Instanzenzug: Az: 22 KLs 3/24 jug
Gründe
1Das Landgericht hat den Angeklagten O. wegen Beihilfe zum gewerbs- und bandenmäßigen Einschleusen von Ausländern in zwei Fällen, davon in einem Fall in elf tateinheitlich zusammentreffenden Fällen und in einem Fall in sechs tateinheitlich zusammentreffenden Fällen, wegen bewaffneten Handeltreibens mit Betäubungsmitteln und mit Cannabis sowie wegen Handeltreibens mit Cannabis in zwölf Fällen zu einer Gesamtfreiheitsstrafe von sechs Jahren verurteilt und Einziehungsentscheidungen getroffen. Den Anklagten R. hat es wegen gewerbs- und bandenmäßigen Einschleusens von Ausländern in zwei Fällen, davon in einem Fall in elf tateinheitlich zusammentreffenden Fällen und in einem Fall in sechs tateinheitlich zusammentreffenden Fällen sowie wegen bewaffneten Handeltreibens mit Betäubungsmitteln zu einer Gesamtfreiheitsstrafe von vier Jahren verurteilt. Dagegen richten sich die jeweils auf die Sachrüge gestützten Revisionen der Angeklagten. Die Rechtsmittel haben den aus der Entscheidungsformel ersichtlichen Erfolg (§ 349 Abs. 4 StPO); im Übrigen sind sie unbegründet im Sinne von § 349 Abs. 2 StPO.

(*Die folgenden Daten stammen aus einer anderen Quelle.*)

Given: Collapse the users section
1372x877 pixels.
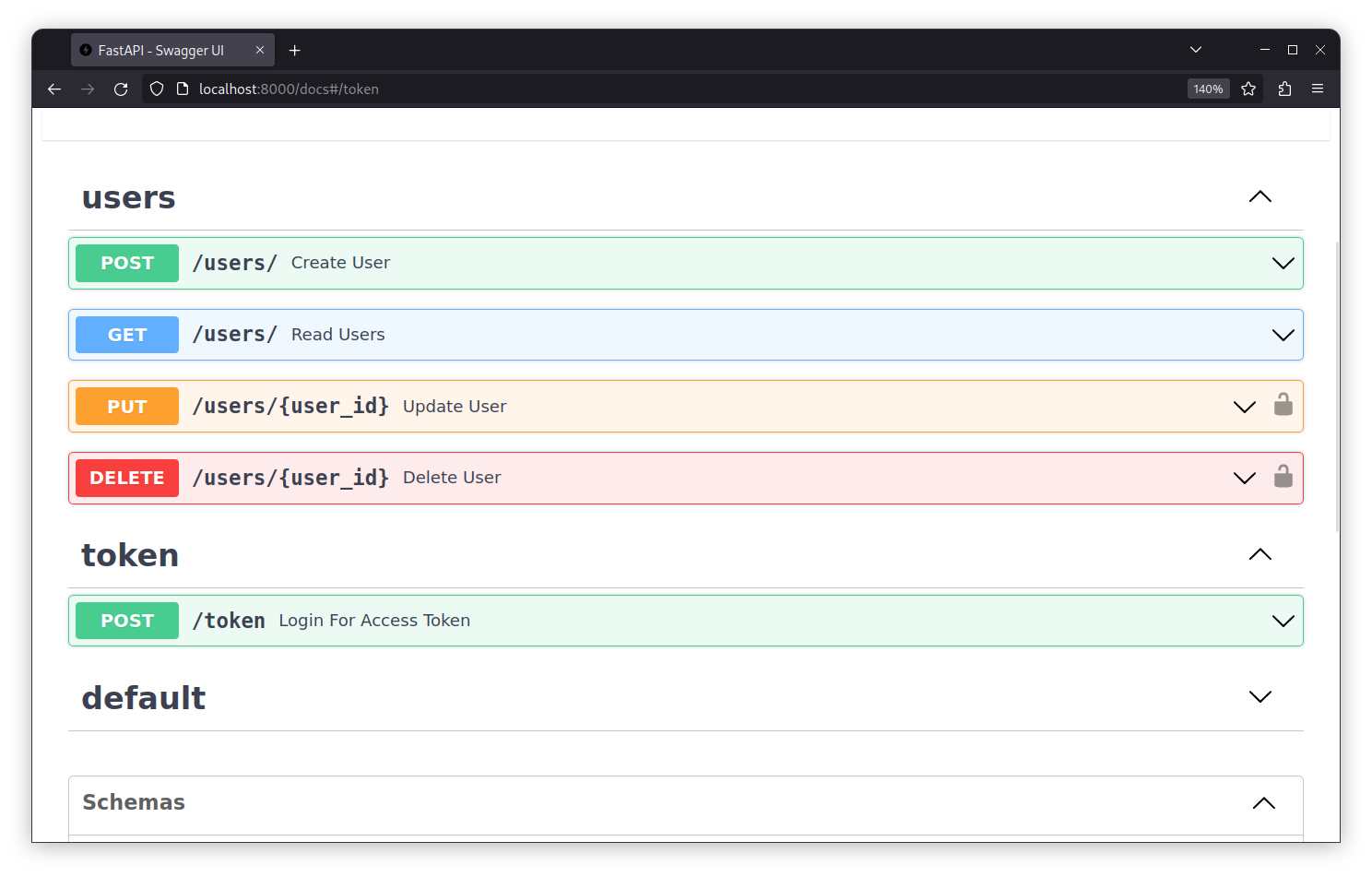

I. Revision des Angeklagten O.
21. Die Verurteilung des Angeklagten O. wegen Beihilfe zum gewerbs- und bandenmäßigen Einschleusen von Ausländern in zwei Fällen (Fälle II.A.1 und II.A.2 der Urteilsgründe) hält rechtlicher Überprüfung nicht stand.
3a) Nach den Feststellungen des Landgerichts vermittelte der Angeklagte O. dem gesondert Verfolgten I. gegen ein Zahlungsversprechen von 5.000 Euro den gesondert Verfolgten Re. als Fahrer für künftige Schleusungsfahrten. Re. brachte als Fahrer bei einer Schleusungsfahrt elf Personen (Fall II.A.1) und bei einer weiteren Fahrt sechs Personen (Fall II.A.2) über die Grenze nach Österreich, die als Staatsangehörige von Drittstaaten nicht im Besitz des erforderlichen Aufenthaltstitels waren.
4b) Diese Feststellungen tragen den Schuldspruch insoweit nicht.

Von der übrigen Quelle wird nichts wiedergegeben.